::: Passage provided

Empirically Yours

Outgrowing Hydroelectric Power


We in the Pacific Northwest have lived in a paradise of low-cost electricity for decades. It’s a mix of hydroelectric power (75%) supplemented by wind power (10%), natural gas (10%) and nuclear energy (5%). Peninsula Light Co. delivers us 90% hydropower and 10% wind.

During the extreme cold weather we experienced in January, the consumption of electricity around the Pacific Northwest nearly exceeded the supply. Puget Sound Energy asked its customers to voluntarily conserve. Our comfortable blend of power sources was maxed out. While hydroelectric and nuclear sources contributed without problems, scant wind, and very low temperatures posed big problems for wind farms and natural gas generation facilities.

We are now experiencing the challenge faced by the rest of the nation: the demand for power, aggravated by extreme weather, is greater than supply. It is made worse by the loss of traditional sources of electricity generation like CO2-spewing coal plants, aging transmission systems, stubborn for-profit monopolies and ossified permitting processes.

For decades, the climate and the terrain of the Pacific Northwest gave us the gift of clean, renewable hydroelectric power. It’s easy to forget that our hydropower infrastructure was built about 90 years ago by Seattle City Light and the Bonneville Power Authority. Thanks to renewable hydropower, we pay pennies per kilowatt-hour, while others pay much more.

So what are our options to get more power needed for population growth during increasingly unpredictable weather due to planet-wide climate change? Well, there’s nuclear, wind, solar, gravity-based generation (hydro), and maybe geothermal generation.

Texas planners are now confronted with the same dilemma. Their solution is to install renewables, mostly wind, with storage. They don’t want to repeat long, widespread blackouts in the winter of 2021 that directly led to the deaths of 240 people. Texas now leads the nation in installed wind power.

Then there’s nuclear energy, but we know this song. Remember when the Washington Public Power Supply System (WPPS: pronounced Whoops!) proposed building five nuclear power plants in the early 1980s? Ultimately, only one reactor was built, and it has been working well since it was turned on in 1987. WPPS itself disappeared. For financing, WPPS sold bonds, but their market timing was tragic. WPPS had to offer coupons as high as 15% because of the inflation and recession in the early 1980s. WPPS defaulted on much of this debt and disappeared just ahead of angry investors with pitchforks.

::::::

Required work -
**a)** In the column on outgrowing hydroelectric power, why did WPPS have to offer bond coupons as high as 15%? Answer in one or two sentences.
**b)** Rewrite the paragraph of the hydroelectric power column that begins "During the extreme cold weather" as a short bulleted list that keeps its main facts.
**c)** Continue the column on outgrowing hydroelectric power from its final paragraph about WPPS, in the same voice.

::: Items

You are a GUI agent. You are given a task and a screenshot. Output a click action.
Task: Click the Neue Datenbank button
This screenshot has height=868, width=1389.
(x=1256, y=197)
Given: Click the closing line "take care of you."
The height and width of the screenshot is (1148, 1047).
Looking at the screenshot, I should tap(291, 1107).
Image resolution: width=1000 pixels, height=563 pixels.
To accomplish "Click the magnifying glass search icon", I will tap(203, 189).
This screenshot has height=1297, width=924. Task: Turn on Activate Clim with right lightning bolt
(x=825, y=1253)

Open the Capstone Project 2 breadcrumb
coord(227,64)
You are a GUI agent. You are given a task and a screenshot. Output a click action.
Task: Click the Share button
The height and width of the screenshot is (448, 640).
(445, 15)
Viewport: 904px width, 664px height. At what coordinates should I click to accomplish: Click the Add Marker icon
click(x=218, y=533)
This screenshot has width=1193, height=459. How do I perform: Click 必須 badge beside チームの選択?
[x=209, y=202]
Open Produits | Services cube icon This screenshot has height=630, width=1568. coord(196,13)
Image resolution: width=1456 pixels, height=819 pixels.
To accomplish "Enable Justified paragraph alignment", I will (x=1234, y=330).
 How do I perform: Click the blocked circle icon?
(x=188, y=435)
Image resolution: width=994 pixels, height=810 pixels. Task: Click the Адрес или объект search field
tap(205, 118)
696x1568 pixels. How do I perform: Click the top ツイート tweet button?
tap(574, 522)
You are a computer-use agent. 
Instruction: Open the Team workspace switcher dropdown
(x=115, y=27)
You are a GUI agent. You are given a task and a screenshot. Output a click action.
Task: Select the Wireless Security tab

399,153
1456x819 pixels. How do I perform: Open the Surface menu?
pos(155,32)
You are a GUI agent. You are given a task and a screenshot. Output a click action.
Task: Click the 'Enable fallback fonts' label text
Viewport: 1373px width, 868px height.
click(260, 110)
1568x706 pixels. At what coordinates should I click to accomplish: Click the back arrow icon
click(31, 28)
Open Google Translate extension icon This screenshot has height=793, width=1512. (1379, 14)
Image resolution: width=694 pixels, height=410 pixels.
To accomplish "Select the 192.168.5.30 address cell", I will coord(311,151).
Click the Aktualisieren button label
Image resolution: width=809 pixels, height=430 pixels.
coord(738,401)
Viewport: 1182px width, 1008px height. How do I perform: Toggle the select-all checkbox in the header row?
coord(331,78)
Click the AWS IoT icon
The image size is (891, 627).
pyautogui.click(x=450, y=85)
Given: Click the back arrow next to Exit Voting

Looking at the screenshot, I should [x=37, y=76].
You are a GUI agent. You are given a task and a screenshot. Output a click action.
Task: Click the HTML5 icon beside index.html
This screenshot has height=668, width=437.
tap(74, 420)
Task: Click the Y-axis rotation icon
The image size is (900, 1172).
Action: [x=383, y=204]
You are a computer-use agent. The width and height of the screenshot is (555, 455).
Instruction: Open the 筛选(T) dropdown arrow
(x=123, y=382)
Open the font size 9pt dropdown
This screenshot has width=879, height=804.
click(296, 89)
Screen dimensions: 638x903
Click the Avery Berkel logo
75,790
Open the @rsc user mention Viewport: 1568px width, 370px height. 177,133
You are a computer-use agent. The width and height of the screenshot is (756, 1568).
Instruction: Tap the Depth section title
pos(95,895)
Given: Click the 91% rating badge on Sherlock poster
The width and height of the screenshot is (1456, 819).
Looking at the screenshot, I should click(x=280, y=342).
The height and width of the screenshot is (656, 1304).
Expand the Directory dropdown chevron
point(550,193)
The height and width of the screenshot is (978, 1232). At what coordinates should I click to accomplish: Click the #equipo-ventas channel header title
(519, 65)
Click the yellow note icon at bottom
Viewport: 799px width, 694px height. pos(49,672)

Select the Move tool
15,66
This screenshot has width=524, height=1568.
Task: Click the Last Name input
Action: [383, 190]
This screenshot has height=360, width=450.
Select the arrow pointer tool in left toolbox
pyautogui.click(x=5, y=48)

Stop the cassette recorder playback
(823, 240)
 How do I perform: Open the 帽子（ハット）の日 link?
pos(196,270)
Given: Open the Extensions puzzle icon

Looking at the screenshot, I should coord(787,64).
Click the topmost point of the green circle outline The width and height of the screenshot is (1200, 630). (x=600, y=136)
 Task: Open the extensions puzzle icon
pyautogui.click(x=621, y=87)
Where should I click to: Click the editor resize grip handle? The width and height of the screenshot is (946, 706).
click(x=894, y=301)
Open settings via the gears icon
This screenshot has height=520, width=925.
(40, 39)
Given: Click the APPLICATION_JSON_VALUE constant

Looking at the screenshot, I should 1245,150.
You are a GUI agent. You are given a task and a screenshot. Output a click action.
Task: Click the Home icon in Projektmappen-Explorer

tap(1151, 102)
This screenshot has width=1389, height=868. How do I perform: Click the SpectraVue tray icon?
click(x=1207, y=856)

::::::

Answers in order -
**a)** WPPS had to offer coupons that high because of the inflation and recession of the early 1980s, when it was selling bonds to pay for its planned nuclear plants.

**b)**
- In the extreme cold of January, electricity use across the Pacific Northwest nearly exceeded supply.
- Puget Sound Energy asked its customers to conserve voluntarily.
- The region's usual mix of power sources was maxed out.
- Hydroelectric and nuclear sources worked without problems.
- Scant wind and very low temperatures caused big problems for wind farms and natural gas plants.

**c)**
Pros: nuclear energy can provide stable, baseload electricity while creating jobs to build and operate the plants. Cons: recent experience in the state of Georgia shows that construction and certification of new reactors can take two to three times as long and cost three to four times more than estimated; nuclear plants are designed to be safe, but accidents still happen (Three Mile Island; Chernobyl; Fukushima); fuel can be purchased on the open market, but the sole provider for years has been — wait for it — Russia; and highly radioactive spent fuel is stored “safely on-site in barrels.”

Nuclear would not be my first choice. I include the trendy idea of small nuclear reactors that would be made in a factory and shipped to a customer. These have been in the press recently, not because there are happy customers, but because some of the start-up companies have run out of money.

As for fusion energy, until they can show me the neutrons, fusion power will always be, as has been said before, “20 years away.”

We do need more electricity. Expanding wind and solar continues to make sense, especially since the costs of these renewable sources continue to decline. Utility-scale renewable installations built these days usually include on-site battery storage, silencing “the wind-doesn’t-blow-sun-won’t-shine” critics.

Most new utility-scale wind and solar projects nowadays include enough battery storage for the entire plant for a day or more. A farm of lithium batteries at Moss Landing, California, can power an estimated 136,500 homes for several hours during periods of high demand.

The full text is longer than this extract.